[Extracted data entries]
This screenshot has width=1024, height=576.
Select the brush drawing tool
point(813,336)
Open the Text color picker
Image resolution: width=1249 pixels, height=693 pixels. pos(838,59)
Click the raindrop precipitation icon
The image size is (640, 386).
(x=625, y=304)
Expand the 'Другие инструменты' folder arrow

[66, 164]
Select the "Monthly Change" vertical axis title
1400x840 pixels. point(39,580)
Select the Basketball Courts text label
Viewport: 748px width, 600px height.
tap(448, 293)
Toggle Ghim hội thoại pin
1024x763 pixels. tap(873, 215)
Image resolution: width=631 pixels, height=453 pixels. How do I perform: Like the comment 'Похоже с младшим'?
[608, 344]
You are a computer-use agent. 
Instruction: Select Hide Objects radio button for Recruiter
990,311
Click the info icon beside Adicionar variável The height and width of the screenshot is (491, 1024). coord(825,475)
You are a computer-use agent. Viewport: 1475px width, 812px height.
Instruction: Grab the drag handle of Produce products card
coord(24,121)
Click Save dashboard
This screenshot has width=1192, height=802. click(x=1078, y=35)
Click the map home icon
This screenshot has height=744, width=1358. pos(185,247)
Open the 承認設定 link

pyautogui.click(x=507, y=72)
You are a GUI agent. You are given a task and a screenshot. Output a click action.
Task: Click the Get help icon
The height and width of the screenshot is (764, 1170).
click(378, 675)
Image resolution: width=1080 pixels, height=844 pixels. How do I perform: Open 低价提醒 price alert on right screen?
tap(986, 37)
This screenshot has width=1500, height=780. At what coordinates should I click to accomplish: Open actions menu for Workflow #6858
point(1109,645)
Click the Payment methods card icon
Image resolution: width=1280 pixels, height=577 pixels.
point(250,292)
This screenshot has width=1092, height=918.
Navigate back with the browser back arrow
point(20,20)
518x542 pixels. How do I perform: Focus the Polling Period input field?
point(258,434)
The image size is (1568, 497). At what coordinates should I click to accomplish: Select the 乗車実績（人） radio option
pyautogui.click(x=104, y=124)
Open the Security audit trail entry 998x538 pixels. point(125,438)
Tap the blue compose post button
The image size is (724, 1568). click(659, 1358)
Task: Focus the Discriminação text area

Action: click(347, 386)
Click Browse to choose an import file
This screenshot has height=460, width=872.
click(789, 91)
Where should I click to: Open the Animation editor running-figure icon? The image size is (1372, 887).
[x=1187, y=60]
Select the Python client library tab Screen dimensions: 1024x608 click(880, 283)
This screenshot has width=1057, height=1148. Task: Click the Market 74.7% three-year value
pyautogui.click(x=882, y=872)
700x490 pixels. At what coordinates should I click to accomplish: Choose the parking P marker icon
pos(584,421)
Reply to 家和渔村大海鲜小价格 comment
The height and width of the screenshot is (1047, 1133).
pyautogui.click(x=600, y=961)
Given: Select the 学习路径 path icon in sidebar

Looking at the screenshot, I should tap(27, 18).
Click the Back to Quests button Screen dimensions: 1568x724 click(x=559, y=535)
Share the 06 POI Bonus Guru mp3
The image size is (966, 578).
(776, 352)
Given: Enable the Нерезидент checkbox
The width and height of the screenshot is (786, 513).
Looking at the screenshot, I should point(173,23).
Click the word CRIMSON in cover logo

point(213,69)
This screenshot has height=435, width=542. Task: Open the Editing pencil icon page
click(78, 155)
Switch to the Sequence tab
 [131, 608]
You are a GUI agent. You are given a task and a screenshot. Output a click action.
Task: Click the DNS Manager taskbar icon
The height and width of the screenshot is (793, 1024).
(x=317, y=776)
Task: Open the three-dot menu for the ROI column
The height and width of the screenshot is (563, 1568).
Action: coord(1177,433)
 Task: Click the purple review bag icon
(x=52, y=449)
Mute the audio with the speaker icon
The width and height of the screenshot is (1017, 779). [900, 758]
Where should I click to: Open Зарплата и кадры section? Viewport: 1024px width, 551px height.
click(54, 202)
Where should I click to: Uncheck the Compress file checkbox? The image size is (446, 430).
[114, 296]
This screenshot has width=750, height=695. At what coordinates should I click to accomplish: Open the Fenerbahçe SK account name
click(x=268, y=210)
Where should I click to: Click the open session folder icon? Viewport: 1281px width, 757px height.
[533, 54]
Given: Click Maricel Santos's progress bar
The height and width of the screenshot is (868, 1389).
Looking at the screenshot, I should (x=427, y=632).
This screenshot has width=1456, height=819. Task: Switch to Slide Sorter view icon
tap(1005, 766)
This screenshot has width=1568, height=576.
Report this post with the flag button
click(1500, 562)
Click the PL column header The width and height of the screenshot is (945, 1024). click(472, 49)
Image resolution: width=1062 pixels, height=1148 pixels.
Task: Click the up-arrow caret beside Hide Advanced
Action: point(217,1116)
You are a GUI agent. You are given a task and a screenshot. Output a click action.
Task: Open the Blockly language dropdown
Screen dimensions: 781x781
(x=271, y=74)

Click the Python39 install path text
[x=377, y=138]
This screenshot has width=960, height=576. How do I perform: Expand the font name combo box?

ASSIGNED TASK:
Reproduce the full set of entries above exactly, without dropping a line.

ANSWER FOR THE TASK:
This screenshot has width=1024, height=576.
Select the brush drawing tool
point(813,336)
Open the Text color picker
Image resolution: width=1249 pixels, height=693 pixels. pos(838,59)
Click the raindrop precipitation icon
The image size is (640, 386).
(x=625, y=304)
Expand the 'Другие инструменты' folder arrow

[66, 164]
Select the "Monthly Change" vertical axis title
1400x840 pixels. point(39,580)
Select the Basketball Courts text label
Viewport: 748px width, 600px height.
tap(448, 293)
Toggle Ghim hội thoại pin
1024x763 pixels. tap(873, 215)
Image resolution: width=631 pixels, height=453 pixels. How do I perform: Like the comment 'Похоже с младшим'?
[608, 344]
You are a computer-use agent. 
Instruction: Select Hide Objects radio button for Recruiter
990,311
Click the info icon beside Adicionar variável The height and width of the screenshot is (491, 1024). coord(825,475)
You are a computer-use agent. Viewport: 1475px width, 812px height.
Instruction: Grab the drag handle of Produce products card
coord(24,121)
Click Save dashboard
This screenshot has width=1192, height=802. click(x=1078, y=35)
Click the map home icon
This screenshot has height=744, width=1358. pos(185,247)
Open the 承認設定 link

pyautogui.click(x=507, y=72)
You are a GUI agent. You are given a task and a screenshot. Output a click action.
Task: Click the Get help icon
The height and width of the screenshot is (764, 1170).
click(378, 675)
Image resolution: width=1080 pixels, height=844 pixels. How do I perform: Open 低价提醒 price alert on right screen?
tap(986, 37)
This screenshot has width=1500, height=780. At what coordinates should I click to accomplish: Open actions menu for Workflow #6858
point(1109,645)
Click the Payment methods card icon
Image resolution: width=1280 pixels, height=577 pixels.
point(250,292)
This screenshot has width=1092, height=918.
Navigate back with the browser back arrow
point(20,20)
518x542 pixels. How do I perform: Focus the Polling Period input field?
point(258,434)
The image size is (1568, 497). At what coordinates should I click to accomplish: Select the 乗車実績（人） radio option
pyautogui.click(x=104, y=124)
Open the Security audit trail entry 998x538 pixels. point(125,438)
Tap the blue compose post button
The image size is (724, 1568). click(659, 1358)
Task: Focus the Discriminação text area

Action: click(347, 386)
Click Browse to choose an import file
This screenshot has height=460, width=872.
click(789, 91)
Where should I click to: Open the Animation editor running-figure icon? The image size is (1372, 887).
[x=1187, y=60]
Select the Python client library tab Screen dimensions: 1024x608 click(880, 283)
This screenshot has width=1057, height=1148. Task: Click the Market 74.7% three-year value
pyautogui.click(x=882, y=872)
700x490 pixels. At what coordinates should I click to accomplish: Choose the parking P marker icon
pos(584,421)
Reply to 家和渔村大海鲜小价格 comment
The height and width of the screenshot is (1047, 1133).
pyautogui.click(x=600, y=961)
Given: Select the 学习路径 path icon in sidebar

Looking at the screenshot, I should tap(27, 18).
Click the Back to Quests button Screen dimensions: 1568x724 click(x=559, y=535)
Share the 06 POI Bonus Guru mp3
The image size is (966, 578).
(776, 352)
Given: Enable the Нерезидент checkbox
The width and height of the screenshot is (786, 513).
Looking at the screenshot, I should point(173,23).
Click the word CRIMSON in cover logo

point(213,69)
This screenshot has height=435, width=542. Task: Open the Editing pencil icon page
click(78, 155)
Switch to the Sequence tab
 [131, 608]
You are a GUI agent. You are given a task and a screenshot. Output a click action.
Task: Click the DNS Manager taskbar icon
The height and width of the screenshot is (793, 1024).
(x=317, y=776)
Task: Open the three-dot menu for the ROI column
The height and width of the screenshot is (563, 1568).
Action: coord(1177,433)
 Task: Click the purple review bag icon
(x=52, y=449)
Mute the audio with the speaker icon
The width and height of the screenshot is (1017, 779). [900, 758]
Where should I click to: Open Зарплата и кадры section? Viewport: 1024px width, 551px height.
click(54, 202)
Where should I click to: Uncheck the Compress file checkbox? The image size is (446, 430).
[114, 296]
This screenshot has width=750, height=695. At what coordinates should I click to accomplish: Open the Fenerbahçe SK account name
click(x=268, y=210)
Where should I click to: Click the open session folder icon? Viewport: 1281px width, 757px height.
[533, 54]
Given: Click Maricel Santos's progress bar
The height and width of the screenshot is (868, 1389).
Looking at the screenshot, I should (x=427, y=632).
This screenshot has width=1456, height=819. Task: Switch to Slide Sorter view icon
tap(1005, 766)
This screenshot has width=1568, height=576.
Report this post with the flag button
click(1500, 562)
Click the PL column header The width and height of the screenshot is (945, 1024). click(472, 49)
Image resolution: width=1062 pixels, height=1148 pixels.
Task: Click the up-arrow caret beside Hide Advanced
Action: point(217,1116)
You are a GUI agent. You are given a task and a screenshot. Output a click action.
Task: Open the Blockly language dropdown
Screen dimensions: 781x781
(x=271, y=74)

Click the Python39 install path text
[x=377, y=138]
This screenshot has width=960, height=576. How do I perform: Expand the font name combo box?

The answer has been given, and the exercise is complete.